[Top][All Lists]
[Date Prev][Date Next][Thread Prev][Thread Next][Date Index][Thread Index]
Re: Gawk match() strange behaviour
From: |
Aharon Robbins |
Subject: |
Re: Gawk match() strange behaviour |
Date: |
Sat, 08 Sep 2007 23:18:16 +0300 |
Yes, locales definitely complicate issues. I am glad that things work
with gawk-stable from CVS; that means I have done my job correctly.
Arnold
> Date: Thu, 06 Sep 2007 23:07:01 +0200
> From: Alain Ketterlin <address@hidden>
> Subject: Re: Gawk match() strange behaviour
> To: Aharon Robbins <address@hidden>
> Cc: address@hidden
>
> Hi, thanks for your help.
>
> >> The following program:
> >>
> >> {
> >> r = match($0,/^ */,t);
> >> print "R=" r " S=" RSTART " L=" RLENGTH;
> >> }
> >>
> >> produces this (< signals input, > signals output)
> >> <
> >> > R=-1208966831 S=-1208966831 L=1208966850
> >> < random
> >> > R=1 S=1 L=34
> >> < random
> >> > R=1 S=1 L=2
>
> > I could not reproduce this using either stock gawk 3.1.5 or the current CVS
> > sources.

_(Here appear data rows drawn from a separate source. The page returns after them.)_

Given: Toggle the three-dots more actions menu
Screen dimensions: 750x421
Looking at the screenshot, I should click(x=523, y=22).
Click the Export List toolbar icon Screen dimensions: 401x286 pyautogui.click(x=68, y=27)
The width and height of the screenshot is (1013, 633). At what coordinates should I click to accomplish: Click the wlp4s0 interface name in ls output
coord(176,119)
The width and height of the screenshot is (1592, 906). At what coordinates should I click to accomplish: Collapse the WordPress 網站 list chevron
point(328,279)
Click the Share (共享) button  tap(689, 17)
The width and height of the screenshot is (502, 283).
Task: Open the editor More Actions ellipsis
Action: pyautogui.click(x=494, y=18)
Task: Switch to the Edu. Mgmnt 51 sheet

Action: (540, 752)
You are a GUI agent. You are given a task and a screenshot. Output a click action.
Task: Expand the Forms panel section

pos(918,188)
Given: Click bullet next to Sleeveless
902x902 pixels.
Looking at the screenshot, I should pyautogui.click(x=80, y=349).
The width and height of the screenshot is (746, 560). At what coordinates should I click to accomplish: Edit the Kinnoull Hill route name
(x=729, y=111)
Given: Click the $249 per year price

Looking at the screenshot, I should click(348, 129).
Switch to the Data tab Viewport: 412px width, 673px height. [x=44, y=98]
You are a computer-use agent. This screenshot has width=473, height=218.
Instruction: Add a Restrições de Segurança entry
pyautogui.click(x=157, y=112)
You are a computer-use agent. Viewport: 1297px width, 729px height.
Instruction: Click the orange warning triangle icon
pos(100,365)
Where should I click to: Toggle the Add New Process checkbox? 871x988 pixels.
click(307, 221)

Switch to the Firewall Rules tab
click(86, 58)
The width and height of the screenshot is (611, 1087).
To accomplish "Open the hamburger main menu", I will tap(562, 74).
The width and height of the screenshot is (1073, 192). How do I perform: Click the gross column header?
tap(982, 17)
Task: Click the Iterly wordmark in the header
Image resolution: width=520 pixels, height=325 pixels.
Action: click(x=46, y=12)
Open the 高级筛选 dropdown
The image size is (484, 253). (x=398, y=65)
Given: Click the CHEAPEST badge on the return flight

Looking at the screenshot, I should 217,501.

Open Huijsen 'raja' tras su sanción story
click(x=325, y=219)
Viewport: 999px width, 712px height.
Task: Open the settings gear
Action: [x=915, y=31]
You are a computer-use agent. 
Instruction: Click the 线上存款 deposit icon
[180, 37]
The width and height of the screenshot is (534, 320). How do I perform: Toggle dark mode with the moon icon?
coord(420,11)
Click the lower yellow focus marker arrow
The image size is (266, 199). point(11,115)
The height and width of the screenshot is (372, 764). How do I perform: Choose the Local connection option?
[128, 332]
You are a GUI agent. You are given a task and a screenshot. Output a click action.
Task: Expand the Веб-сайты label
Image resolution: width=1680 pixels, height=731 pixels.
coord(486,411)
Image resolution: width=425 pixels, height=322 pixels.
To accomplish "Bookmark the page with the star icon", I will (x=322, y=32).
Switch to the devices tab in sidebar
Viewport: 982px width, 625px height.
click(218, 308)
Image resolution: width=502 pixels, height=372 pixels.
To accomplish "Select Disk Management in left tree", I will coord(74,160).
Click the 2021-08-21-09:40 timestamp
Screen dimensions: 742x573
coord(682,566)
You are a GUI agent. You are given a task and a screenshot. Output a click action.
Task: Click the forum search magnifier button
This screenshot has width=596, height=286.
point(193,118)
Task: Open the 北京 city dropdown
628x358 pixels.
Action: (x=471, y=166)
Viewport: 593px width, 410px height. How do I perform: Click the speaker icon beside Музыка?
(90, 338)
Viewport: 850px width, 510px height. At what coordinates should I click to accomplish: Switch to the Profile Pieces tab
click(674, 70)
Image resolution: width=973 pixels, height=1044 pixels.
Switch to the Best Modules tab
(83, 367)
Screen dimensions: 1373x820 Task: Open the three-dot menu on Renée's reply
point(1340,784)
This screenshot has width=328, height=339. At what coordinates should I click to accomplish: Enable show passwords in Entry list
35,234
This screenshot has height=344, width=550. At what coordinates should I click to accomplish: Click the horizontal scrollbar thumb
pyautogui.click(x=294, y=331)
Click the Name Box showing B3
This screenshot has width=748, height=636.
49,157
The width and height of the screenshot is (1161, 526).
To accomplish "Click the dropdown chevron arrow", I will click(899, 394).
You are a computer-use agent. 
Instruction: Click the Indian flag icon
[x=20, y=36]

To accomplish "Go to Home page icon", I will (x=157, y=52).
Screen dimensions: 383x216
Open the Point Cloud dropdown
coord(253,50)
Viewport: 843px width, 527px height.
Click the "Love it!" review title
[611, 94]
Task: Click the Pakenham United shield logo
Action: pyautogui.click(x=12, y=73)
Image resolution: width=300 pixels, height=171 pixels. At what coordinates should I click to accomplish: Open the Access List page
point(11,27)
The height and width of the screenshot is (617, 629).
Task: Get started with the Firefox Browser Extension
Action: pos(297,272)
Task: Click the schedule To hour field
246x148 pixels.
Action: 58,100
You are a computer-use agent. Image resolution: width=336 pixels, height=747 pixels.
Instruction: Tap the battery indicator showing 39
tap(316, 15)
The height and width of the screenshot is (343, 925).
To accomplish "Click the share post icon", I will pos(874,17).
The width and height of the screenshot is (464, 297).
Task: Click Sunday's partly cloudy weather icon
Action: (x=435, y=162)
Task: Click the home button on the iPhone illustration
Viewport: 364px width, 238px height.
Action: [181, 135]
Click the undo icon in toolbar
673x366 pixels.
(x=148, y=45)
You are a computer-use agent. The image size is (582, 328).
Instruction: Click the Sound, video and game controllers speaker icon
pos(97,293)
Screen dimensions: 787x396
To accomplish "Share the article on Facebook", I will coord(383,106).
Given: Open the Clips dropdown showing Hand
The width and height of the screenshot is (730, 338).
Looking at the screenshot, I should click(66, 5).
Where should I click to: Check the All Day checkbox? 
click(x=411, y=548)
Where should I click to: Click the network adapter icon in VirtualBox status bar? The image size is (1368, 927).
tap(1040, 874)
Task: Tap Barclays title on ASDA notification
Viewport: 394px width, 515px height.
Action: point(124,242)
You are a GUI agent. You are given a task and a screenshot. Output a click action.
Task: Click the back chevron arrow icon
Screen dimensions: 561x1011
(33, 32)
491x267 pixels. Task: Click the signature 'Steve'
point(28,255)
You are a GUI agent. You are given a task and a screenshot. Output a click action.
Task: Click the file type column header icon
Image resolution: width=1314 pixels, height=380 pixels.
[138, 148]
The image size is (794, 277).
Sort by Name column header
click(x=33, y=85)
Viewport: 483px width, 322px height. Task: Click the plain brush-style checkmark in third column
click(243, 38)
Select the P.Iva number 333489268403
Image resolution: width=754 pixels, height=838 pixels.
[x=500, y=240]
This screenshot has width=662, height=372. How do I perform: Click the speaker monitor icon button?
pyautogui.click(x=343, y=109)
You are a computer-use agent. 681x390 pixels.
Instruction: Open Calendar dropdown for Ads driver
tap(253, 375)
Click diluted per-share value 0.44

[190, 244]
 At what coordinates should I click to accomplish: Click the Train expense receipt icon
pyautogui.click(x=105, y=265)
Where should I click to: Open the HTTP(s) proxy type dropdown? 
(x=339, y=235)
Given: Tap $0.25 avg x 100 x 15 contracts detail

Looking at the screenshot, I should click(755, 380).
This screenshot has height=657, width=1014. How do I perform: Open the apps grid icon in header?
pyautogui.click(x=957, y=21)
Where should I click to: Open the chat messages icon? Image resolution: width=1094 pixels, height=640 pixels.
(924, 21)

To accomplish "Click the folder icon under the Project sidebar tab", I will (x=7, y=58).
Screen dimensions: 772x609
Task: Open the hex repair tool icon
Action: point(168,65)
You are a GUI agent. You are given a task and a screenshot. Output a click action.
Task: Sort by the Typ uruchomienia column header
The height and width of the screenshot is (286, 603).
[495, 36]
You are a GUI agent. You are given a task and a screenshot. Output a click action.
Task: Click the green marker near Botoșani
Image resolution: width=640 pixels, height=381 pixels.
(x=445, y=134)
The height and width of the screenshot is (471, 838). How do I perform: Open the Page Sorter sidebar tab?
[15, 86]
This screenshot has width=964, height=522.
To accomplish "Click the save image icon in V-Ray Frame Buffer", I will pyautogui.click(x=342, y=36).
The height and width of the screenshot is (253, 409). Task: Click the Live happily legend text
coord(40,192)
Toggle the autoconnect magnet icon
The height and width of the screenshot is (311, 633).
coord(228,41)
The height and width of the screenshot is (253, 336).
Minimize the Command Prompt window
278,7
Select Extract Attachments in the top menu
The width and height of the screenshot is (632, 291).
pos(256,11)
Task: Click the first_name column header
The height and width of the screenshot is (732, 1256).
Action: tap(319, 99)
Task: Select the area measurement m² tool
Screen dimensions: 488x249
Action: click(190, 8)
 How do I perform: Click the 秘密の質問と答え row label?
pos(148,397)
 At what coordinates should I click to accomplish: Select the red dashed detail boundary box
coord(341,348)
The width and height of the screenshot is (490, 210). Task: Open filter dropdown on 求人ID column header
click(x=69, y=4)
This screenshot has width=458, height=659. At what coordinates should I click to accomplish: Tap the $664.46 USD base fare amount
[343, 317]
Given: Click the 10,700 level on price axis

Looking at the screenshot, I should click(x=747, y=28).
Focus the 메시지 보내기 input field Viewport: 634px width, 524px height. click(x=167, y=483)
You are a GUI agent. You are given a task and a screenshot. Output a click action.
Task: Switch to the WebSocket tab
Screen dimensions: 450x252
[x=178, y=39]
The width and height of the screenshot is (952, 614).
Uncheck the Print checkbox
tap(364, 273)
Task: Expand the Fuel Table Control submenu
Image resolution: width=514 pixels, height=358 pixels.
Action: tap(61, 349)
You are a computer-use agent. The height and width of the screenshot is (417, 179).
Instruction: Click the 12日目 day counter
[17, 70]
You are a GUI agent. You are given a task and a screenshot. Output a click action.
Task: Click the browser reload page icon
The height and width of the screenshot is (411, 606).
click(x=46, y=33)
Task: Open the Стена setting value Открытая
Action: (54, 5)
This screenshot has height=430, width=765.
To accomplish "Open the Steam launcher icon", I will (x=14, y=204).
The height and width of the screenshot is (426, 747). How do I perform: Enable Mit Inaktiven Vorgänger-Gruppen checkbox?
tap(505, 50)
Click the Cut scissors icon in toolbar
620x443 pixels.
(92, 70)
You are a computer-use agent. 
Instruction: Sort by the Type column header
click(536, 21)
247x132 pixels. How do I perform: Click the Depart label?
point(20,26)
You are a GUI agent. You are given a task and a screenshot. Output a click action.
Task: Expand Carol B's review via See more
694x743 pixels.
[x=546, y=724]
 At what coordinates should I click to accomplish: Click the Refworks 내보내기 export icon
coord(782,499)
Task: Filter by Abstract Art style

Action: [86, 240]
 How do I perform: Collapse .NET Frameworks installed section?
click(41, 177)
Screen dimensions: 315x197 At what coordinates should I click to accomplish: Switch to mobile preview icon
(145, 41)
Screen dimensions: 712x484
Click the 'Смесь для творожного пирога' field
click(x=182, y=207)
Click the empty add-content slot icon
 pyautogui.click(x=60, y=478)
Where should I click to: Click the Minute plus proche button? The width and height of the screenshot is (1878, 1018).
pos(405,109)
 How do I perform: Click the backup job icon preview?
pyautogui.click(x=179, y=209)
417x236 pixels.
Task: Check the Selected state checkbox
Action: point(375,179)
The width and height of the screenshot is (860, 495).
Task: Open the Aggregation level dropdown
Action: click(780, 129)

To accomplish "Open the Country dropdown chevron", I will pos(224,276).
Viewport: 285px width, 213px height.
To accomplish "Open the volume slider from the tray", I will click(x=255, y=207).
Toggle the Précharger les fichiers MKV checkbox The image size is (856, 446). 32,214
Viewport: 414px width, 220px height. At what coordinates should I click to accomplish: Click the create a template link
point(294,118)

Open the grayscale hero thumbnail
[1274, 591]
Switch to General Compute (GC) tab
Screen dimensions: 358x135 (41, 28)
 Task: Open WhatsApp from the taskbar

I suggest that you try building from scratch from the CVS archive
> > on savannah.gnu.org.
> >
> > For the empty line I get
> >
> > R=1 S=1 L=0
>
> Things are getting strange (for me, I mean :). I just noticed that
> the locale has an impact.
>
> With gawk-3.1.5 (compiled from the tarball), under en_US.utf-8 I get:
> -from an empty line: R=1 S=1 L=18
> -from a line containing "random" (no space at beginning): R=1 S=1 L=34
> -from " random" (two spaces at beginning): R=1 S=1 l=2 (correct)
> Under en_US.iso-8859-1, everything is ok. So it seems that utf-8
> input is the problem.
>
> With gawk-stable checked out from savannah, everything is correct,
> under both locales.
>
> Thanks for your help.
>
> -- Alain.